One central information technology problem of the next decade will be the creation of a means through which to query a heterogeneous set of life science databases, generally via the Internet. Life science web databases hold information that is critical to researchers. Even though, in the above databases, data have been collected and automated procedures for data manipulation have been provided, user accessibility to such databases is very often still inadequate due to the lack of a comparable data representation, a unified interface for data exchange among the databases, and a customizable infrastructure (i.e. support for views) that addresses the individual needs of scientists. The research objective of this career plan is to address these issues by developing an information integration system for life science databases that supports views (BACIIS+ Biological and Chemical Information Integration System Plus -- views).
BACIIS+ will allow for better communication between life science databases, will provide for continuous and rapid expansion and adaptation to the evolving biological field, and will provide better and more customizable approaches for data access and data analysis through dynamic views. The open research issues involved in the development of BACIIS+ include : 1) the management of large data sets, 2) the interoperability of geographically distributed autonomous databases, 3) the seamless semantic-based integration of these databases with total transparency to the user, and 4) the support for distributed multi-database views. Semantic integration aims at integrating data in a meaningful way while syntactic integration consists of just collecting and pasting together data from different databases. Static views consist of a limited set of views predefined in scope. Whereas dynamic views are created on-demand and their scope is completely defined by the user.
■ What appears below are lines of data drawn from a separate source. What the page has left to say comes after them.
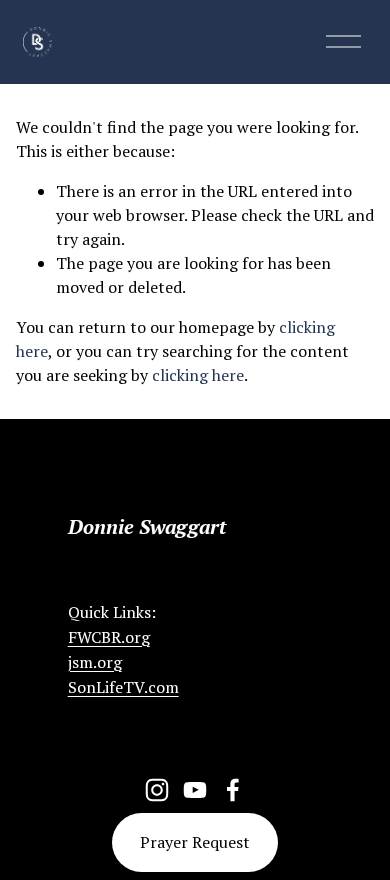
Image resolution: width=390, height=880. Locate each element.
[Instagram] (157, 790)
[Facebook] (233, 790)
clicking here (198, 375)
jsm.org (95, 662)
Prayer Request (195, 842)
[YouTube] (195, 790)
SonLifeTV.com (123, 687)
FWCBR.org (109, 637)
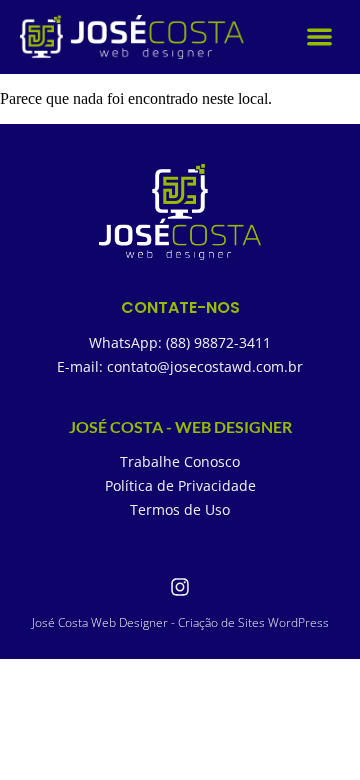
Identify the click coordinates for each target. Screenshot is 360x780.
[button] (320, 37)
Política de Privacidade (180, 485)
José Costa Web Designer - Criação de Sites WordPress (180, 622)
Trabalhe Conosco (180, 461)
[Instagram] (180, 587)
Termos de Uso (180, 509)
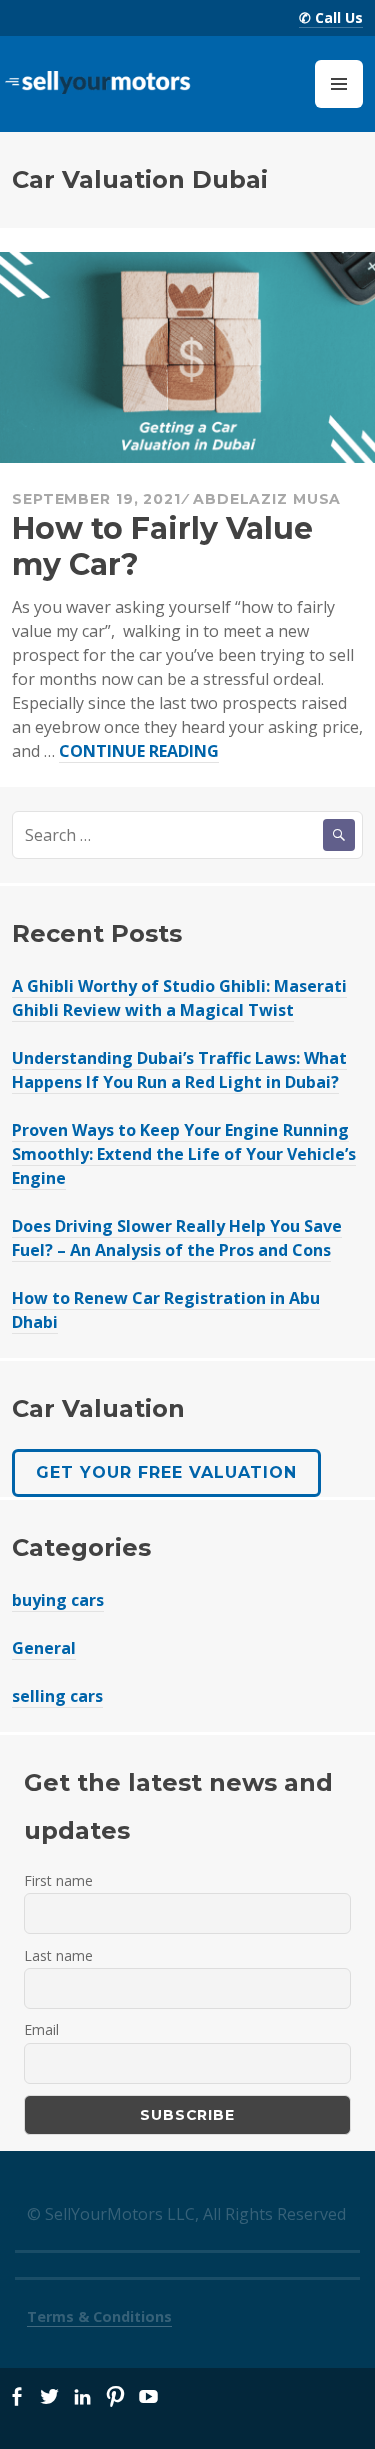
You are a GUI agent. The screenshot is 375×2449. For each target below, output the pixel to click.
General (44, 1648)
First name (58, 1880)
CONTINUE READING (139, 751)
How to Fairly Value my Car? (162, 546)
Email (41, 2029)
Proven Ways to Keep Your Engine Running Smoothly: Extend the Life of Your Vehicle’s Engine (184, 1154)
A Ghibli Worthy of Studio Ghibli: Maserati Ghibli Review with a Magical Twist (179, 998)
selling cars (57, 1696)
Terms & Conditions (99, 2316)
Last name (58, 1955)
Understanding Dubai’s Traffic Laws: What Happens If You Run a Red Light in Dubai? (179, 1070)
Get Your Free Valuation (166, 1472)
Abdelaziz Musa (267, 499)
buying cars (58, 1600)
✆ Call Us (331, 17)
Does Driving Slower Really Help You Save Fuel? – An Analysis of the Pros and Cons (177, 1238)
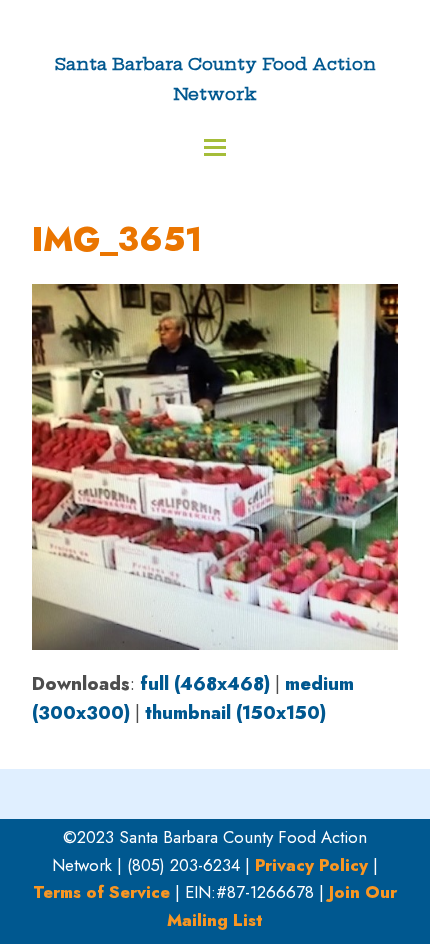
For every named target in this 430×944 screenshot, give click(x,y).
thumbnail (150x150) (235, 713)
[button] (215, 147)
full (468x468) (205, 684)
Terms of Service (101, 892)
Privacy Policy (311, 865)
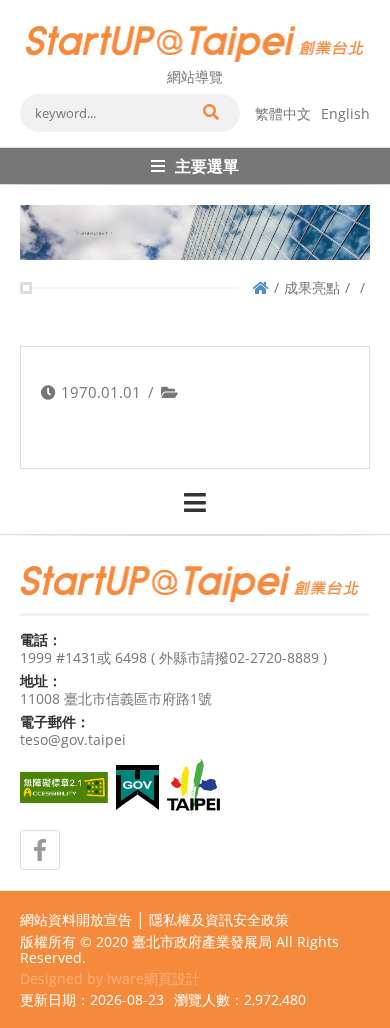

Two new graduate courses are planned: Life science information systems, and Computational biology algorithms. The first course will cover the complexity of information extraction and management in the context of life science data. The second course will cover the foundation of sequential and parallel algorithms for sequence similarity analysis. Collaborators from Eli Lilly & Company and Dow AgroSciences are involved in the courses, providing industry perspectives. The proposed courses build on a current course by the PI that covers advanced molecular biology and includes three major sections: bioinformatics, computational modeling, and molecular machinery. The plan actively seeks the participation of undergraduate and minority students through senior design projects. A campus-wide bioinformatics initiative includes a newly established School of Informatics and the Indiana Genomics Center. An international workshop on the interoperability of life science databases is in development.